Managing OSS Forges with Nexus


January 6, 2010 By Brian Fox

nexus-smallIn addition to managing and maintaining the Maven Central repository, I also serve as the administrator for two very large forge repositories: repository.apache.org and nexus.codehaus.org. This post is going to dive into the details of the best practices that I’ve developed to maintain these very large instances. I will focus on the configuration of Nexus in this post, but if you’re interested in system level details, those are documented here.

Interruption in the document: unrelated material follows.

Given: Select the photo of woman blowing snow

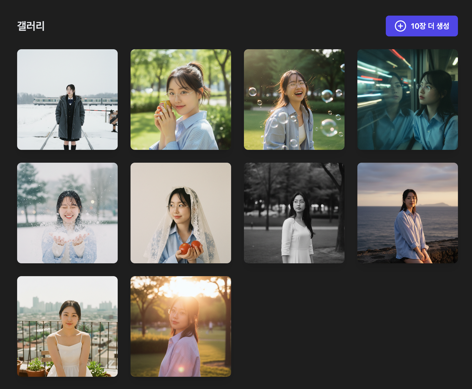Looking at the screenshot, I should [67, 213].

Both of these repositories have a few things in common that have driven the design:

  • there are many disparate projects deploying artifacts that require fine grained access control per project
  • release repositories are synced to central
  • they are the most commonly used snapshot repositories in the maven ecosystem
  • the majority of users are anonymously reading the snapshots
  • they are transitional repositories that replace older static repositories

They also have a few things that are very different:

  • Apache is a Solaris Zone
  • Codehaus is an Ubuntu Jeos VM
  • Apache is using httpd for reverse-proxying and ssl
  • Codehaus is using Nginx for reverse-proxying and ssl

This post contains two sections, the first covers some system-wide Nexus configuration, the second contains details about adding individual projects, along with security and staging configuration. If you are setting up a public Maven repository, this post might give you some ideas about configuration and administration issues that you’ll need to think about.

Nexus System Configuration

We want to protect all authenticated traffic, so both systems rewrite all http access to https (you can see how that’s done in the server setup linked above). However, since 99% of all traffic to these systems is anonymous, I’ve allowed the snapshot urls to poke through without being redirected.

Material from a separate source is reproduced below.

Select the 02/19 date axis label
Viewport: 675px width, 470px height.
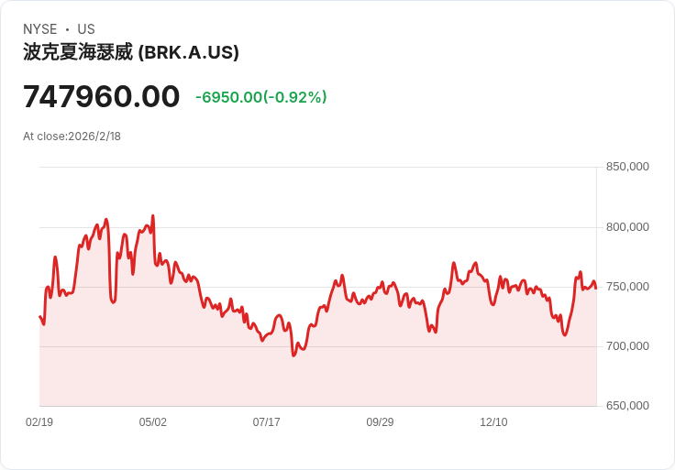39,422
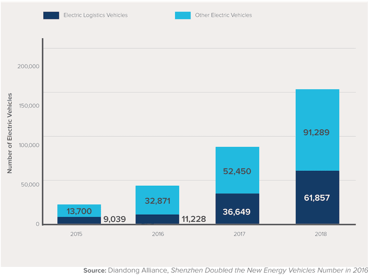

Since I am using reverse proxies in front of Nexus, and the protocol doesn’t have a good way to tell Nexus what the inbound protocol was, I need to tell Nexus how to generate absolute urls that are used in the REST API. This is done by setting the following options in the server configuration pane:

0-baseurl

The systems are configured with just two hosted repositories: releases and snapshots. Both systems are transitional, meaning that projects elect to convert at a convenient time. To support this, I proxy the old snapshot repository and aggregate it with the locally hosted snapshot repo. When you hit http://repository.apache.org/snapshots or http://nexus.codehaus.org/snapshots, you’re hitting this group and it appears as one repository. We also have a staging group that is used to aggregate all staging repos that haven’t yet been promoted. Here’s what the repository list looks like:

0-repositories
One benefit to using Nexus in these forge setups, is that we are able to configure rules that automatically check staged artifacts before they can be promoted. This includes things like validating the pgp signature is present and signed with a publicly accessible key, looking for sources and javadocs, validating the pom, etc. This is one way we are helping to improve the data in Central, by helping to correct it right at the source. Since these rules are tied in to the Staging support, we want to disable the ability to deploy directly to the releases repository. This is done by setting the repository url to be read-only:

0-disable-redeploy
I also have configured the following jobs:

  • Configuration Backup – Backs up the Nexus Configuration files. I have it set to run daily and to keep 10 days of backups
  • Publish Indexes – This packages the internal real-time indexes into a format that is consumable by downstream Nexus’ and M2eclipse users (other tools consume this data as well). I have this set to run daily.
  • Purge Proxy Artifacts – Since we’re transitional and proxying the old, static snapshot repositories, I have configured a task to evict items that haven’t been requested in more than 10 days. This just reduces the disk consumption on the repo. If a file is re-requested later, it will be retrieved again from the proxy on demand.
  • Snapshot Cleanup – We want to enforce best practices and keep snapshots moving forward. The cleanup task is set to keep a maximum of 3 timestamped snapshots for each artifact for a minimum of 10 days. All snapshots for an artifact are also purged when a release is promoted.
  • Empty the trash – All delete operations in Nexus never actually delete, they just move files to a trash folder. This is a security net in case you misconfigure a cleanup task, or simply make a mistake in the ui (like dropping a repo you meant to promote). We keep on top of the trash by scheduling it to run once a week. New in 1.4 is the ability to purge things from the trash only after they have been deleted for x days. I’ve set this to hold things in the trash at least 7 days. This gives projects more than enough time to detect any issues and recover the artifacts.

10-trash

Project Specific Configuration

Each project needs to have access to only their own artifacts. Nexus supports two different ways to handle the security separation. If you want to read more about the two modes read my previous post:“Optimal Nexus Repository Configuration” .  We have chosen to manage the forge by partitioning a single pair of repositories. The next few steps show how this is done.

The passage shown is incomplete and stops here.